(Saved data entries)
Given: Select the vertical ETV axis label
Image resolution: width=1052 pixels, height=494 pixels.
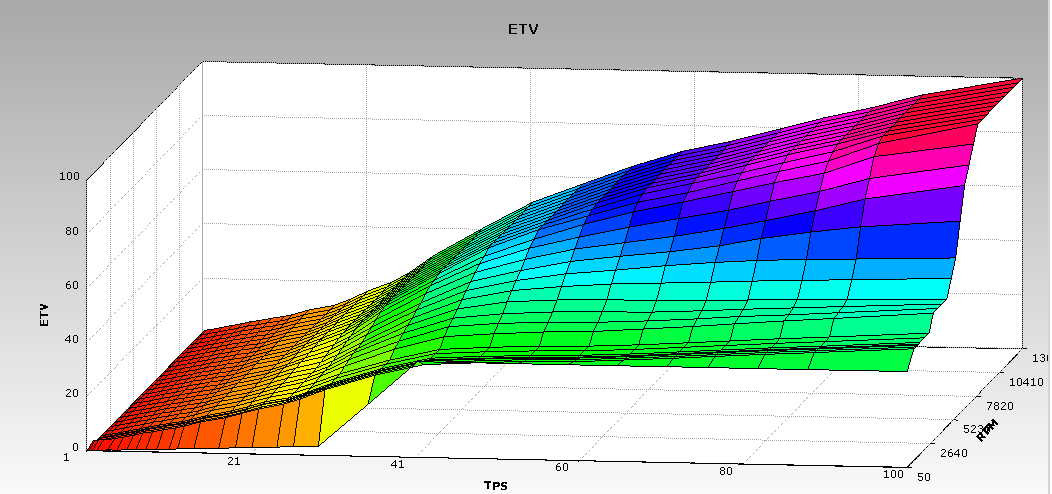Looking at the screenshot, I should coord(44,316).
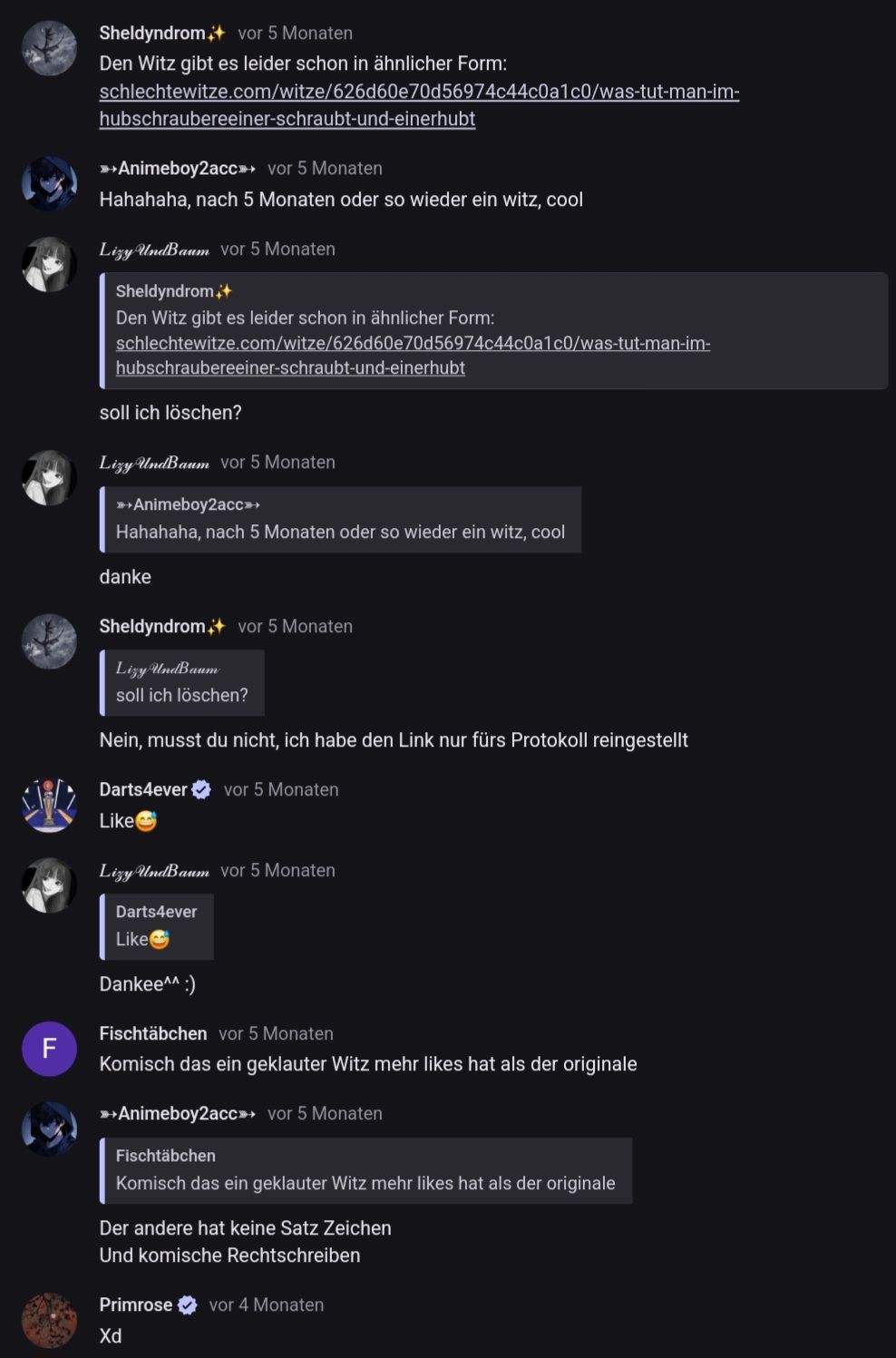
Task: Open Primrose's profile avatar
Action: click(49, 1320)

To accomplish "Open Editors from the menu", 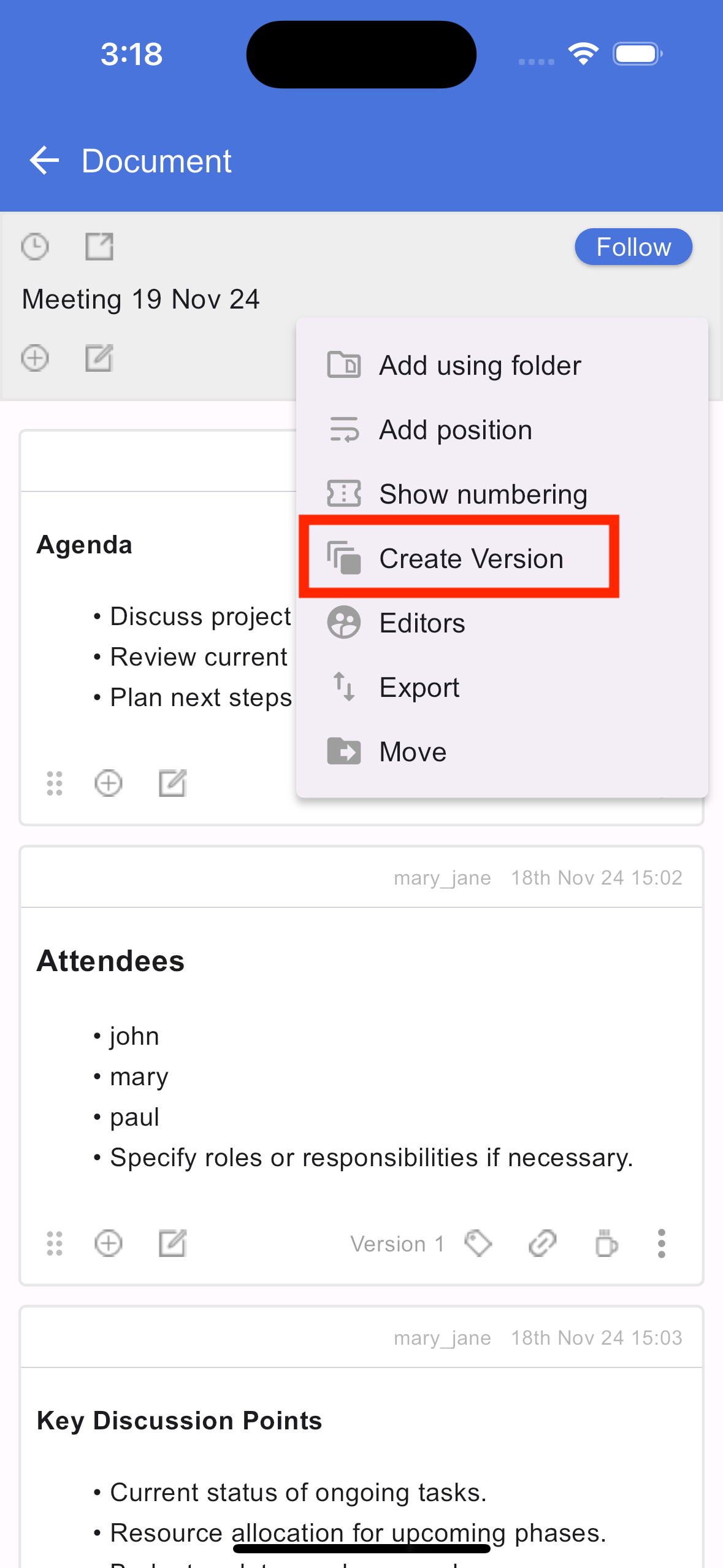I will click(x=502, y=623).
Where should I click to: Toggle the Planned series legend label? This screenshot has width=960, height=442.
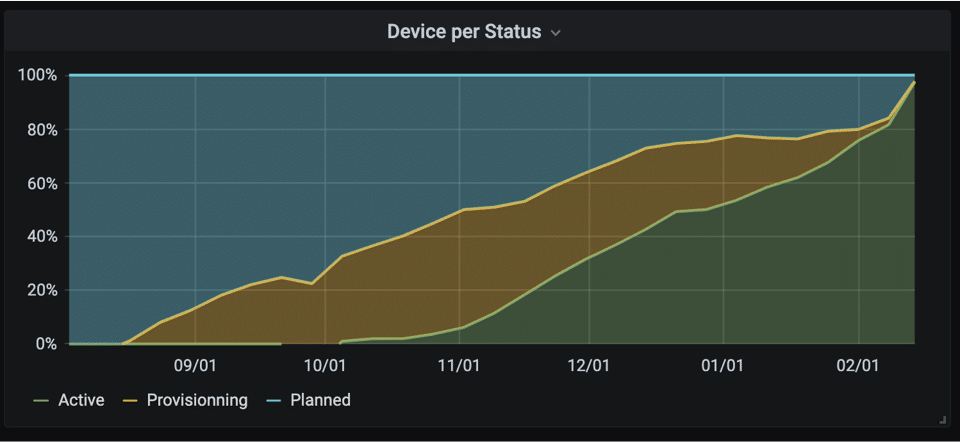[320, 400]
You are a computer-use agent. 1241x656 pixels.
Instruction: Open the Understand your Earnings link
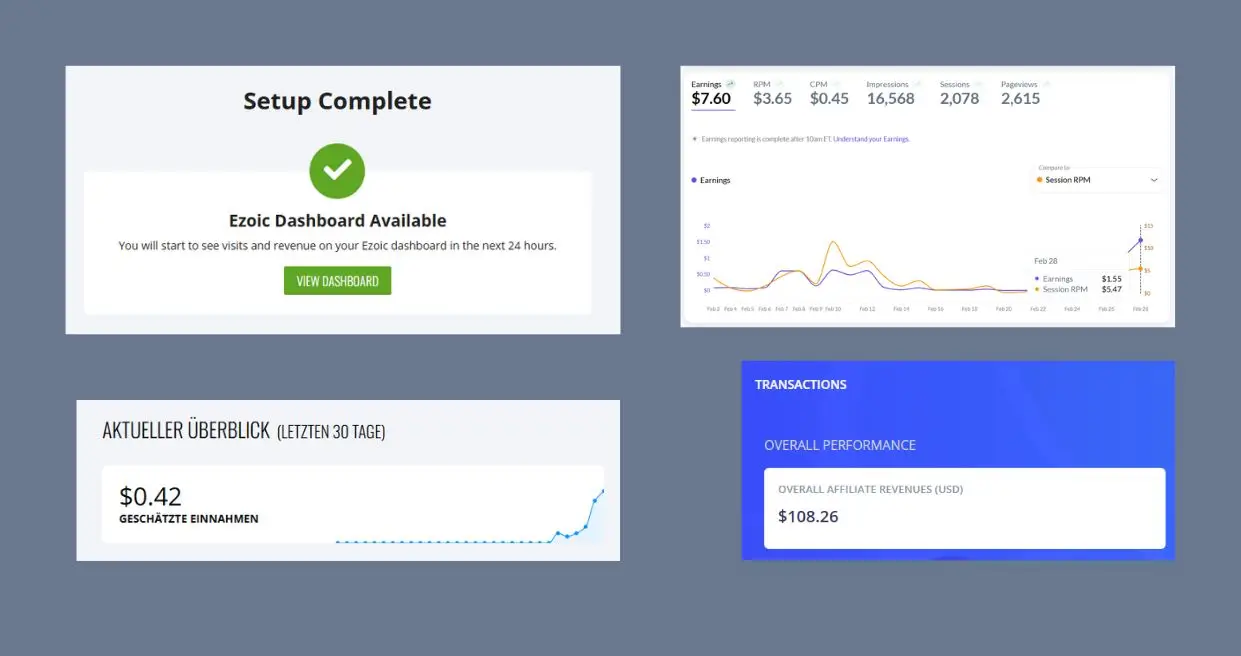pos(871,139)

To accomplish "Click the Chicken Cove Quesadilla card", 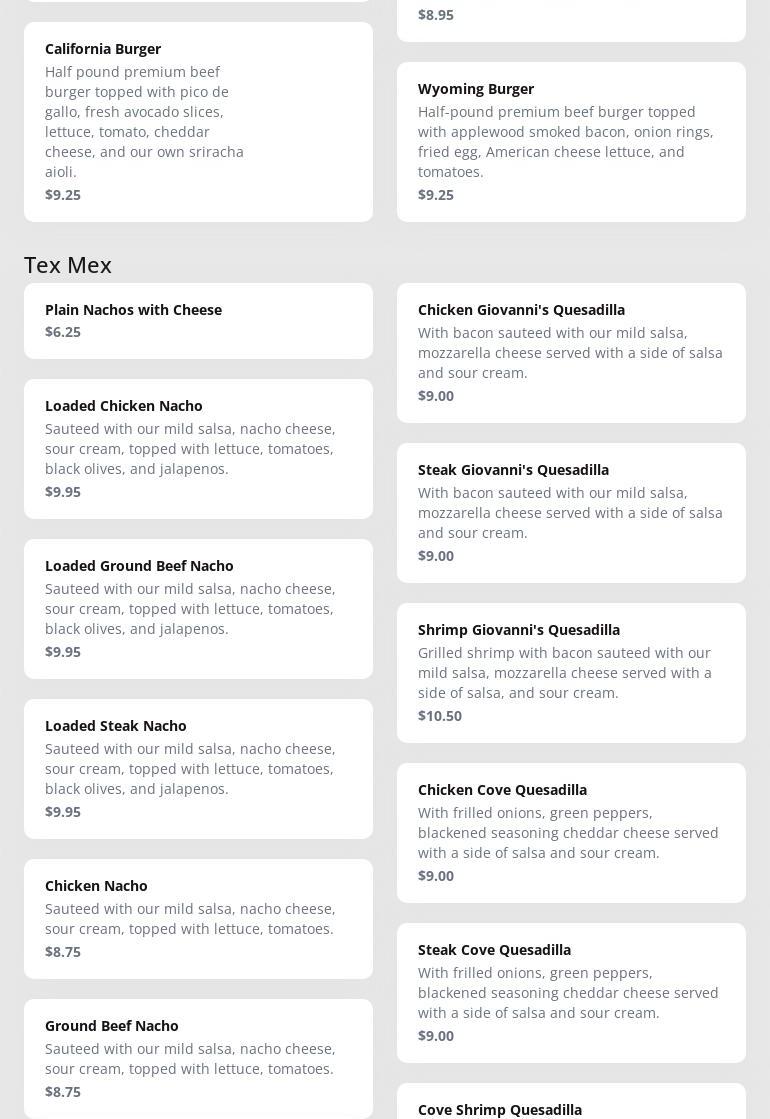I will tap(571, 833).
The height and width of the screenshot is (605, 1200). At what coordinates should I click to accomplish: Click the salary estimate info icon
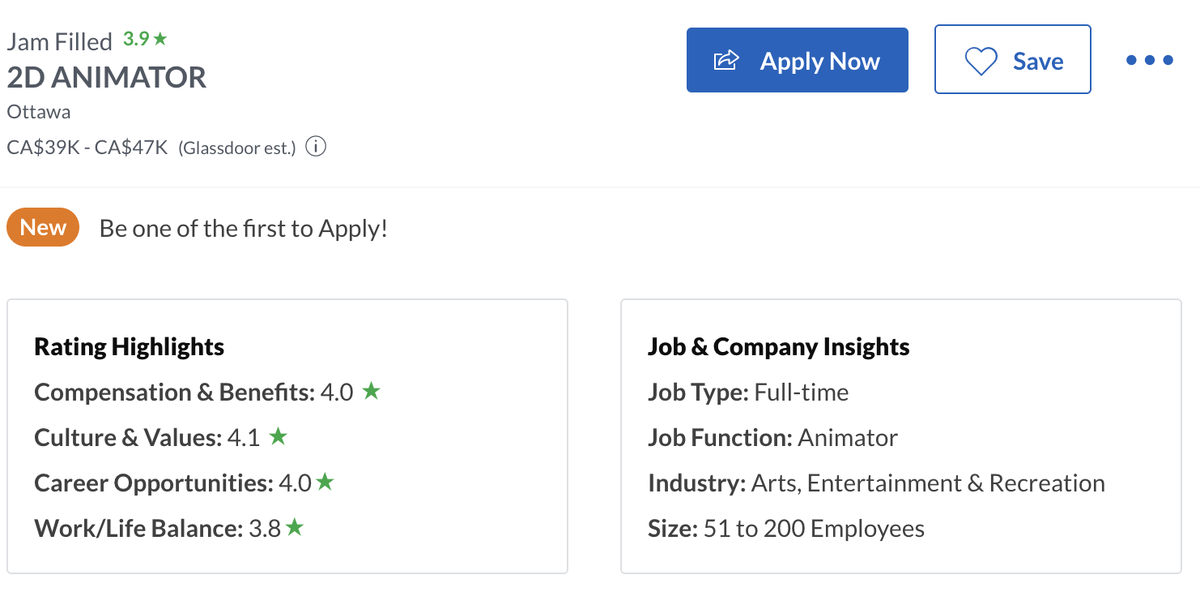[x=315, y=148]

• What you will do: Word for word, output the lines from the line bearing "The height and" through the end of the records above, and only those, without the pictures.

• Response to the task:
The height and width of the screenshot is (605, 1200). At what coordinates should I click to accomplish: Click the salary estimate info icon
[x=315, y=148]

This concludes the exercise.